Reflecting wide-ranging Israeli support for Trump’s decision to recognize Jerusalem, Herzog said it “did justice to Zionism and the Jewish world.”
But he argued Trump did not intend to remove it from negotiations altogether.
“It’s definitely not off the table,” he said. “Jerusalem is a core issue in any peace process, and it’s the most complicated issue that should be left to the end of negotiations.”
Herzog claimed that the president meant that the fact that Jerusalem is Israel’s capital is what is no longer negotiable.
Herzog was invited to Davos along with Netanyahu, and said he was there to present an alternative to Israel’s right-wing government.
Once the head of the dovish Labor Party, Herzog has seen his political fortunes diminish since losing to Netanyahu in 2015 election. Last year, he lost the reins of Labor to political neophyte Avi Gabbay, who has moved the party to the right, but he has stayed on as opposition head since Gabbay is not a Knesset member and cannot serve in that position. Critics have accused Herzog of failing to present a strident enough counterweight to Netanyahu’s ruling coalition.

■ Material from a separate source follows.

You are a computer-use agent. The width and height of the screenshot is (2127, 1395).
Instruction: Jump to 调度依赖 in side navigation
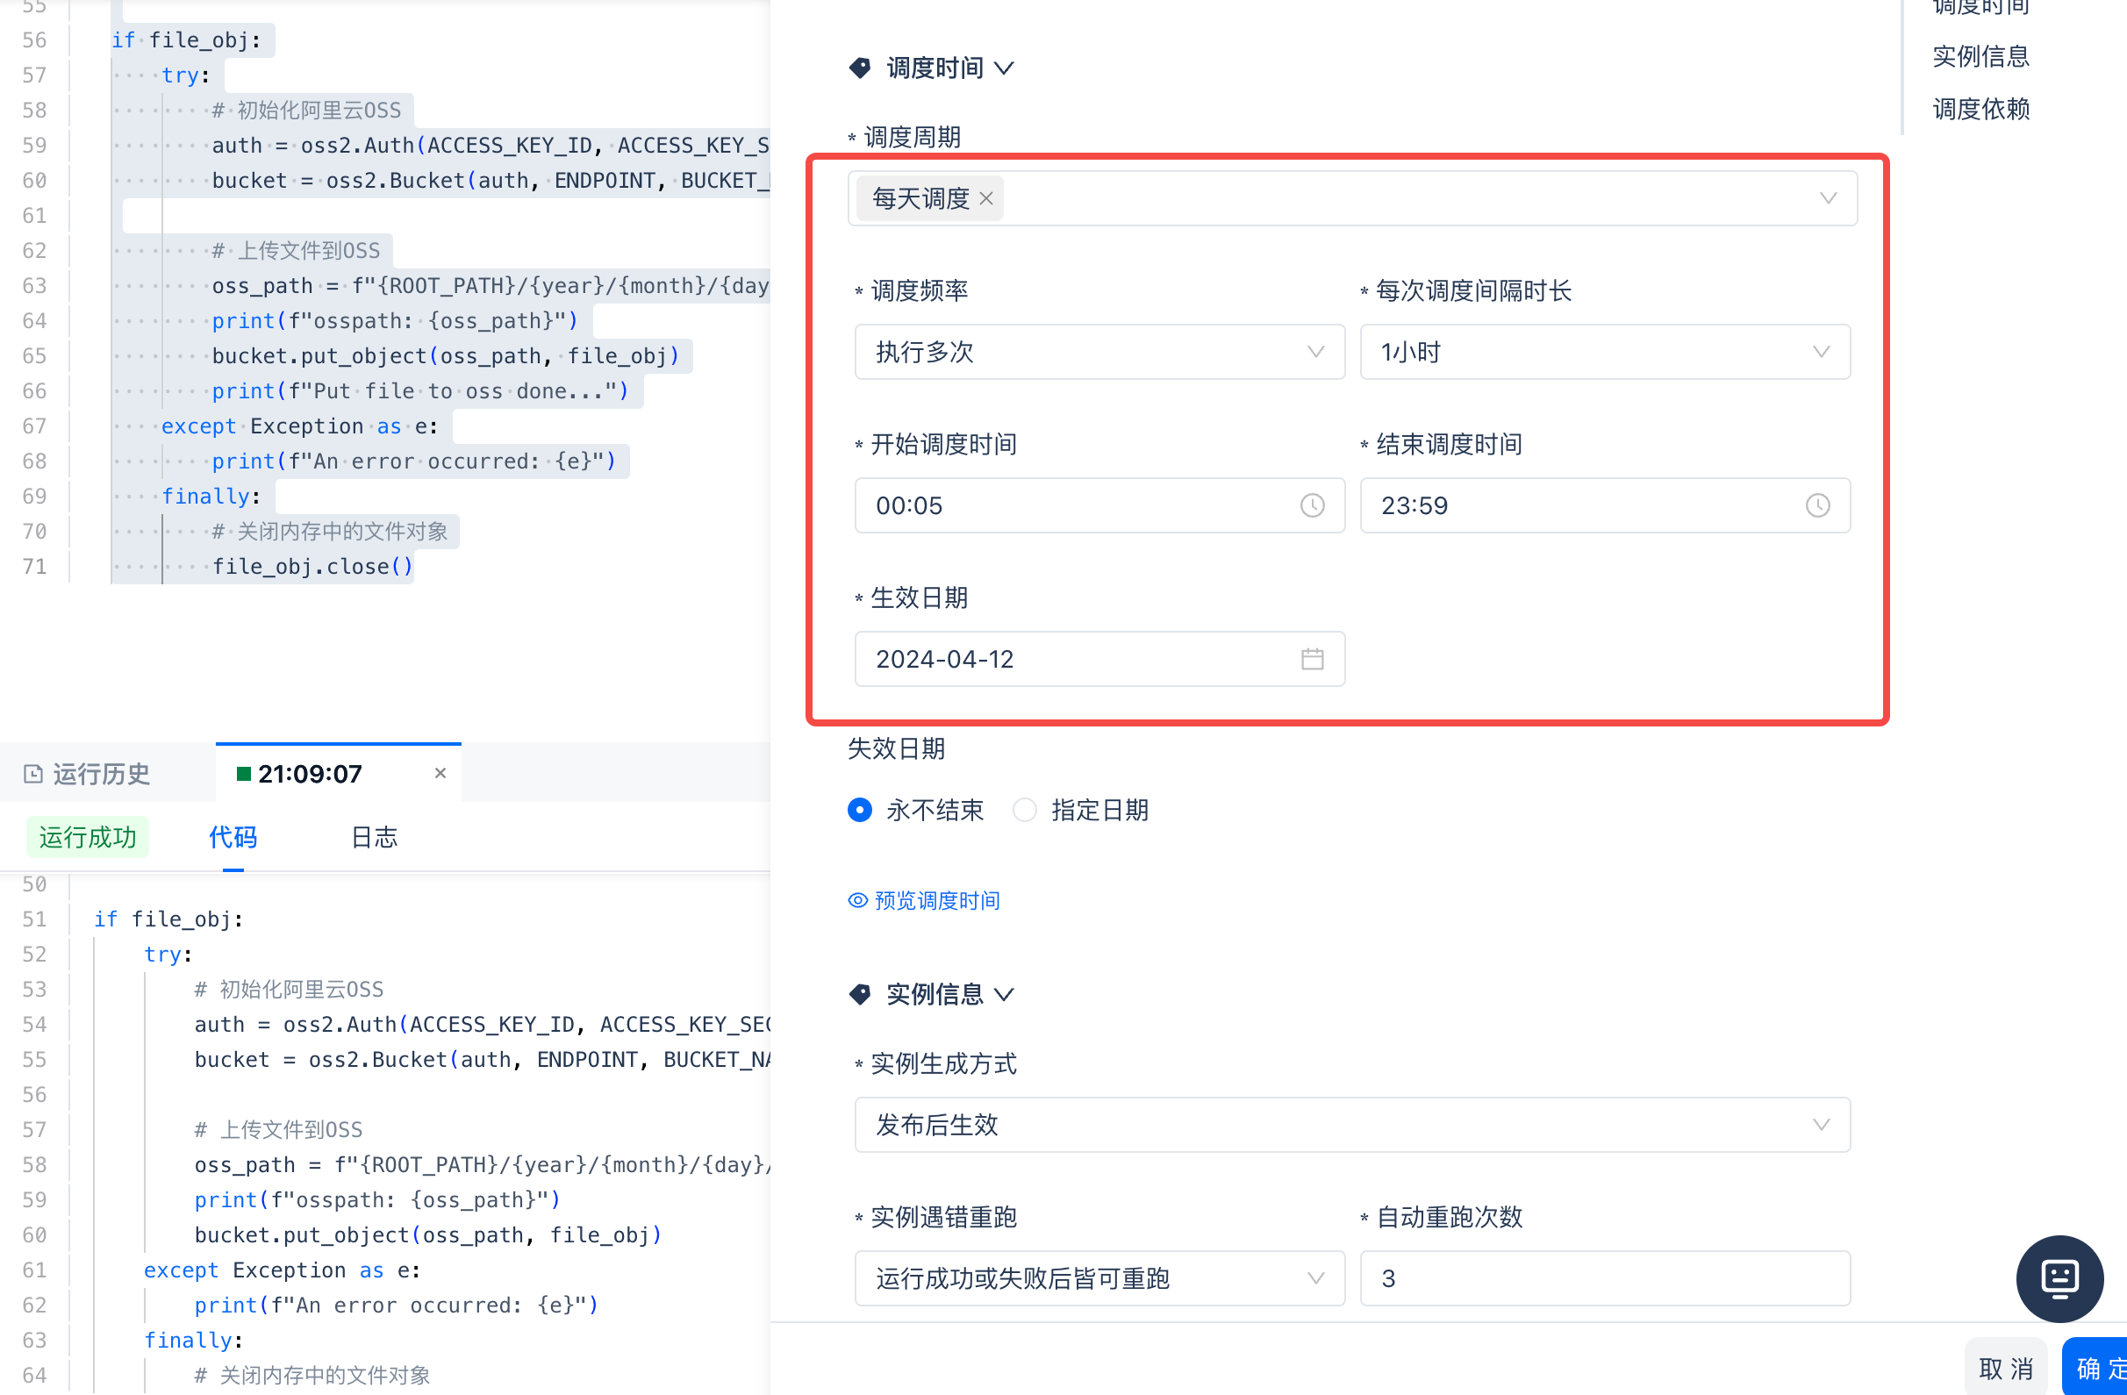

Herzog said while at Davos he met with various world leaders on the sidelines of the forum, including ones from what he said were “moderate Sunni states,” who signaled they would be ready to establish ties with Israel.
“The message I got from them, said Herzog, was clear: ‘We are ready to follow suit with what Egypt and Jordan did by formalizing ties with you and, but for this, you have to move with the Palestinians. There has to be a process and you have to make certain steps.'”
He said he did not think Netanyahu, who has boasted of growing covert ties with Sunni states, particularly Saudi Arabia, was prepared to take the necessary steps
Herzog said Netanyahu needed to “talk less and do more” in light of the “deadlock” between Israel and the Palestinians, but still praised the prime minister, who is also the foreign minister, for the plethora of meetings he held with world leaders in Davos, including sit-downs with Trump, French President Emmanuel Macron and German Chancellor Angela Merkel.
Herzog himself nearly joined Netanyahu’s government in 2016 as part of an arrangement reportedly brokered by Egypt and the US to push peace talks forward. The initiative fell apart, though, and Herzog was pilloried by his own party for considering joining up with the coalition, leading to his eventual ouster.
The opposition leader admitted that his loss in the Labor leadership elections last July “has not been a simple situation.”
Since taking leadership of the party, Gabbay has aggressively tried catering to more centrist, and even right-wing, voters. He has said “the left has forgotten what it means to be Jews,” and pledged not to evacuate any settlements in the framework of a peace deal with the Palestinians.
But on Friday, the former minister from the coalition Kulanu party vowed that he would not sit in a coalition with Netanyahu’s Likud party or Defense Minister Avigdor Liberman’s Yisrael Beytenu.
Herzog disagreed with his successor, saying Gabbay “should maintain all options in order to be able to lead the country.”